(Beginning of Extracted material)

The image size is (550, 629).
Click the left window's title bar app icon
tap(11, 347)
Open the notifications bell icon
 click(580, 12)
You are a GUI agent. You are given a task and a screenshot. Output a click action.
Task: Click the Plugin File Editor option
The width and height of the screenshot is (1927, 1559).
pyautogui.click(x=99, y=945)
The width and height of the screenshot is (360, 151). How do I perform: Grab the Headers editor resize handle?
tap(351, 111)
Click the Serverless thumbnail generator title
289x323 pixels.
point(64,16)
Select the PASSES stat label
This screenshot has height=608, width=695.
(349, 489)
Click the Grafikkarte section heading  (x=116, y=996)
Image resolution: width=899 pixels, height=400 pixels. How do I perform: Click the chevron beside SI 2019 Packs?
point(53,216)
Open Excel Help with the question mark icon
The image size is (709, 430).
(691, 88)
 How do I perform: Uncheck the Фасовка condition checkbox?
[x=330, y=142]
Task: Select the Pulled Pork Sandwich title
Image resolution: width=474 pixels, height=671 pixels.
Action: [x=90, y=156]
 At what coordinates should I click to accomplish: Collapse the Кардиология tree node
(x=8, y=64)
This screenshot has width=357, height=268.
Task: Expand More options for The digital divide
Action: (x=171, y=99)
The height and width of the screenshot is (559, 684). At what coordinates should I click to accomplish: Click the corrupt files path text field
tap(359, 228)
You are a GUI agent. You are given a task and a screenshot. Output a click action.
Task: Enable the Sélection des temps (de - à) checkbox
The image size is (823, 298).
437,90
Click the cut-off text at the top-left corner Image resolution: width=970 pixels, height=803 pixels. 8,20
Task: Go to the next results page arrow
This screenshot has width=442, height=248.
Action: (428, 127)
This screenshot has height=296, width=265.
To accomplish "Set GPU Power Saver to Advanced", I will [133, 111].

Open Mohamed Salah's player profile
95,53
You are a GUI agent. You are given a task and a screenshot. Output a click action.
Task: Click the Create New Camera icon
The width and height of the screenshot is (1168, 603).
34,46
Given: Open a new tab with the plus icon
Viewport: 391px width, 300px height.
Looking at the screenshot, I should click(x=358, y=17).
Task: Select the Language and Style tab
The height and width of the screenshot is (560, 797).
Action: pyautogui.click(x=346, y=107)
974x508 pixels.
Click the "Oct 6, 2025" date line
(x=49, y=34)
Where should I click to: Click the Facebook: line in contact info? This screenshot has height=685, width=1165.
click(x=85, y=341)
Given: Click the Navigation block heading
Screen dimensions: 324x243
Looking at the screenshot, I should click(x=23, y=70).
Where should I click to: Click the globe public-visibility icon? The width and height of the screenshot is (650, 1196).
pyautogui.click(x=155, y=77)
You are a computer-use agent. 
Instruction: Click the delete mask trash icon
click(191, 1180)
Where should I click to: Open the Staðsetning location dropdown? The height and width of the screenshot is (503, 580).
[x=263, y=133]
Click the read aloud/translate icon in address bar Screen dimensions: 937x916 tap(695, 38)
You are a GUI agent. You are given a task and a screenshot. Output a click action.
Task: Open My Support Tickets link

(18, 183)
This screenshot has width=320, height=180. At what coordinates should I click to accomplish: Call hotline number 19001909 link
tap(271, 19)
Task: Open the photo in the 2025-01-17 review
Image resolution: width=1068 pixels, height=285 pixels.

(End of Extracted material)

* _What you are asked to do_
Search the records for the word "heading". Copy each line where it appears.

* _Exercise output_
Click the Grafikkarte section heading  (x=116, y=996)
Given: Click the Navigation block heading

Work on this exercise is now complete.